What would seem to make sense is to simply take the new catch estimates from whatever time period was used to originally make the allocation percentages and simply do a new allocation between sectors. That would be a simple arithmetic exercise, but some Councils and managers will undoubtedly try to make it more complicated. At the recent October Gulf of Mexico Fishery Management Council meeting, NOAA officials were obviously overwhelmed by the results of the recalibration, and the implications. Clearly, no one in NOAA knows what to do with the new data, but no one should be surprised if there are efforts to maintain the status quo.
GREAT RED SNAPPER COUNT
Running concurrently with the recalibration is what is known as “The Great Red Snapper Count.” In 2016, Congress – thanks to Sen. Richard Shelby of Alabama – made funding available to independently estimate the population size of U.S. Gulf of Mexico red snapper. A total of $10 million was awarded by Mississippi-Alabama Sea Grant with a $2 million matching requirement for a two-year $12 million-dollar project, which will run from 2017-2019.

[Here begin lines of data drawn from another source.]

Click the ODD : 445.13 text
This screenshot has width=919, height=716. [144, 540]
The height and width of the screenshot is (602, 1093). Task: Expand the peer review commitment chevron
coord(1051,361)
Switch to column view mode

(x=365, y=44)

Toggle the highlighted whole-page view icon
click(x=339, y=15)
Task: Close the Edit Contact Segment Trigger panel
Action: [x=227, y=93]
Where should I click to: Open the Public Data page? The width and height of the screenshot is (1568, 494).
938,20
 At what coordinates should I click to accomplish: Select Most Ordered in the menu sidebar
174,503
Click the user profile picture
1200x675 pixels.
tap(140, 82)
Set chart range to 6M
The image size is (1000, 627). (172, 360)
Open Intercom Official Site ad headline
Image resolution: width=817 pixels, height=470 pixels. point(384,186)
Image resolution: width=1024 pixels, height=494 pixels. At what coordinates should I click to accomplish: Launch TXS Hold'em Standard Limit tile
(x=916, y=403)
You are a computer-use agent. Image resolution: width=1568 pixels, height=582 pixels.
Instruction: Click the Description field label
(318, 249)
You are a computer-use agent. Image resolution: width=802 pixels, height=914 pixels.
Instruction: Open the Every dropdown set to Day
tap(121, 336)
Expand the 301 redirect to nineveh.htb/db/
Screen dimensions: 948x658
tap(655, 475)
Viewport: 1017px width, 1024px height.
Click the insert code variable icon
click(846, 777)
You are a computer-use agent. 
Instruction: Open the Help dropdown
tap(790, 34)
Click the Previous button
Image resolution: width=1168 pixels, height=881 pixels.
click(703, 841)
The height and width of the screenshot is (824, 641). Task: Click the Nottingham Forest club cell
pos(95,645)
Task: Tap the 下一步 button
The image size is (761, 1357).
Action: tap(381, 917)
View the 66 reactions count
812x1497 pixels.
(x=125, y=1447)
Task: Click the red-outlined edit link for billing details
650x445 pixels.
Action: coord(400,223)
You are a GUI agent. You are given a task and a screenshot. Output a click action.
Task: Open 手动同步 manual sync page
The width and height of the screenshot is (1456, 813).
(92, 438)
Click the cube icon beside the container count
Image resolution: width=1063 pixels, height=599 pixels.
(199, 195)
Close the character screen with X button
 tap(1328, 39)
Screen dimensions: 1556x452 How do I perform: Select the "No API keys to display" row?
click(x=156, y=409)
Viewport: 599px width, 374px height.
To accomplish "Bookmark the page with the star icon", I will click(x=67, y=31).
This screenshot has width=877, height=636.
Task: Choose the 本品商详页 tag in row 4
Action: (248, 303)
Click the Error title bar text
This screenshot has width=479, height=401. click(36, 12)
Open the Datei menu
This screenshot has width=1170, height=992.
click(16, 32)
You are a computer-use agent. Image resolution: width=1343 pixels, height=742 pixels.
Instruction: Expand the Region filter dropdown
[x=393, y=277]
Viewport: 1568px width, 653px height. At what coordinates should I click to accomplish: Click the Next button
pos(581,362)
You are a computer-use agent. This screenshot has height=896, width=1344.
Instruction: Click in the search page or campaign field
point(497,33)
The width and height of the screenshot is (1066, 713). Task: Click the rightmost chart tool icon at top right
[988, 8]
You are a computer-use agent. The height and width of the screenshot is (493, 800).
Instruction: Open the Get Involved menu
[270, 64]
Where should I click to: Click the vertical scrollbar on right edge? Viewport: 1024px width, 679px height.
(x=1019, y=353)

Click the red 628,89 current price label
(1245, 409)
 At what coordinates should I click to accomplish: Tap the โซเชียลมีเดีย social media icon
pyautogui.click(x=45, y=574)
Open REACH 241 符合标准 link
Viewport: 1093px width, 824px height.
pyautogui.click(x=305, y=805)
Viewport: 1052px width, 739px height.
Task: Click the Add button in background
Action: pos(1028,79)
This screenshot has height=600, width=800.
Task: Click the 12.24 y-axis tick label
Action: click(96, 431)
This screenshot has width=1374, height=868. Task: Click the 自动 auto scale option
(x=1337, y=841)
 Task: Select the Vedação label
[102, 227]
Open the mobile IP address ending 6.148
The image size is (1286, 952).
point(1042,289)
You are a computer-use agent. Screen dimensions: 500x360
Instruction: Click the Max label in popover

The project is now well underway and is being conducted separately from the assessment process employed by the Gulf of Mexico Fishery Management Council. It is led by a well-integrated, multidisciplinary team of 21 investigators, which comprises leading fisheries experts from 11 institutions around the Gulf region and beyond. Results from this study will be compared with stock assessment results to examine what accounts for any differences observed. This project represents a unique opportunity to bolster the stock assessment to include an estimate of the absolute red snapper abundance in the U.S. Gulf of Mexico by utilizing strategies such as habitat classifications and direct visual counts, something the current assessment cannot produce.
It seems that Congress was as baffled as recreational anglers by what was happening in recent years to the Gulf red snapper fishery and decided to allocate funding to an independent effort to get to the bottom of it once and for all.
CONCLUSION
Recalibration and The Great Red Snapper Count have the potential to completely redefine reality in the Gulf red snapper fishery. If the study finds a significantly larger than suspected snapper population coupled with a far larger private angler allocation, it would fix a lot of the “problems” that NOAA Fisheries has sought to address with shrinking seasons for anglers and privatization schemes for for-profit operators. The new science may finally prove current-day crises are the result of bad data and an unforgiving and constrained federal management system.
The final results from both efforts are not ready for the spotlight, though, and perhaps the biggest uncertainty is whether or not federal managers will use the new data to make drastically needed changes in the management of the fishery or if they will seek to minimize and dismiss anything that disagrees with the current management track. What happens next will have to be closely watched by both Congress and the angling public, but it is encouraging that after decades of stumbling in the dark, some light may finally be shed on the Gulf red snapper fishery.
The real question will be if NOAA will continue to navigate like we have a flat earth, even after a recalibration and stock assessment show it’s a whole new world.